● **WORK TO BE COMPLETED**
Could you retype the material, starting at its first line and ending with the line holding "This screenshot has height=341, width=410.", and keep the pictures out?

● **ENTRIES SHOWN**

= Beginning of Section =

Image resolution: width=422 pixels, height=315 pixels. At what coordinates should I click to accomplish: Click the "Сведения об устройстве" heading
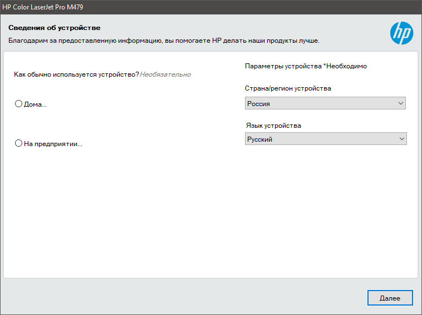(54, 27)
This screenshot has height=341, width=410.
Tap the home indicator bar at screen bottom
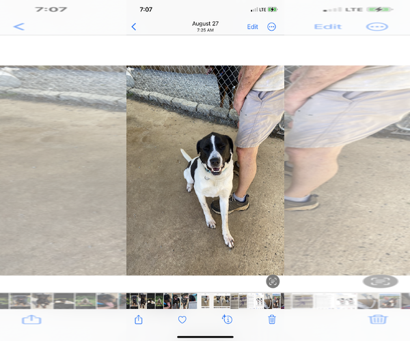point(205,336)
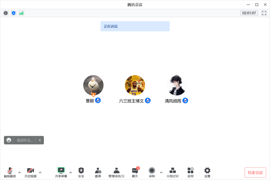This screenshot has height=180, width=270.
Task: Expand video options arrow beside 开启视频
Action: click(40, 173)
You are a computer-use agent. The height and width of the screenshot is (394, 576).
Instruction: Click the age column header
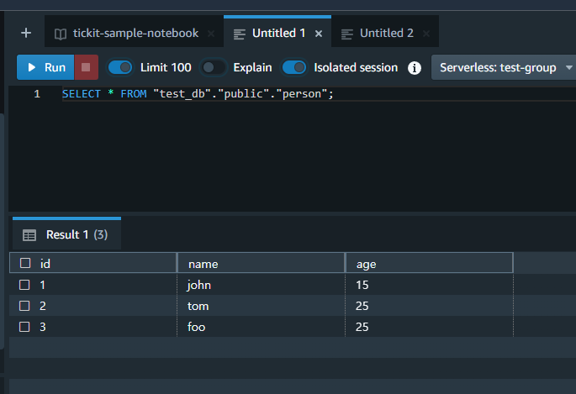[428, 263]
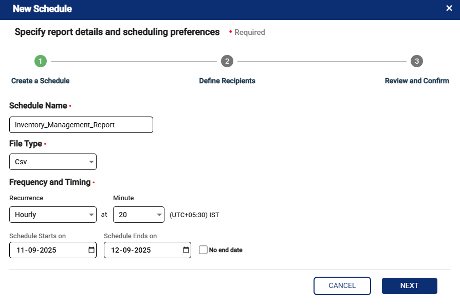460x307 pixels.
Task: Click the New Schedule title bar text
Action: tap(42, 9)
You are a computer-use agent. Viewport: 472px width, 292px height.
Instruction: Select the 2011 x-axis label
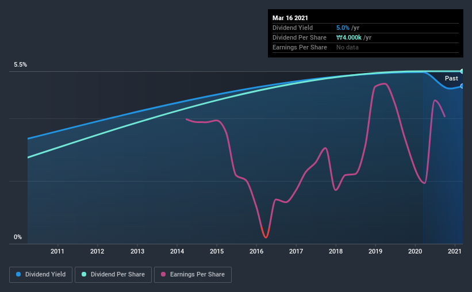[x=57, y=251]
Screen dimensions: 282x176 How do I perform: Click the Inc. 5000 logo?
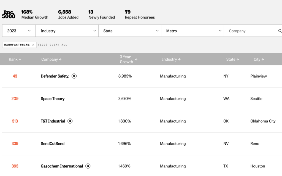point(9,14)
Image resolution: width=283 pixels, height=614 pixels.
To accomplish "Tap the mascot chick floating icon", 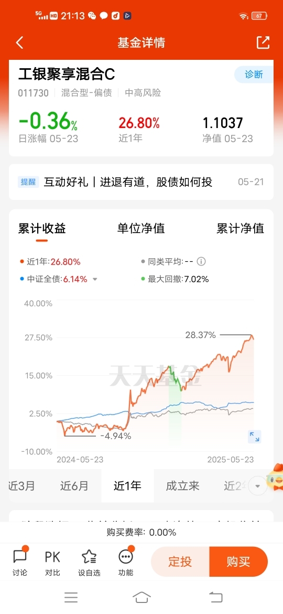I will pyautogui.click(x=275, y=477).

= End of Section =

● **RESPONSE**
Image resolution: width=422 pixels, height=315 pixels. At what coordinates should I click to accomplish: Click the "Сведения об устройстве" heading
(54, 27)
This screenshot has height=341, width=410.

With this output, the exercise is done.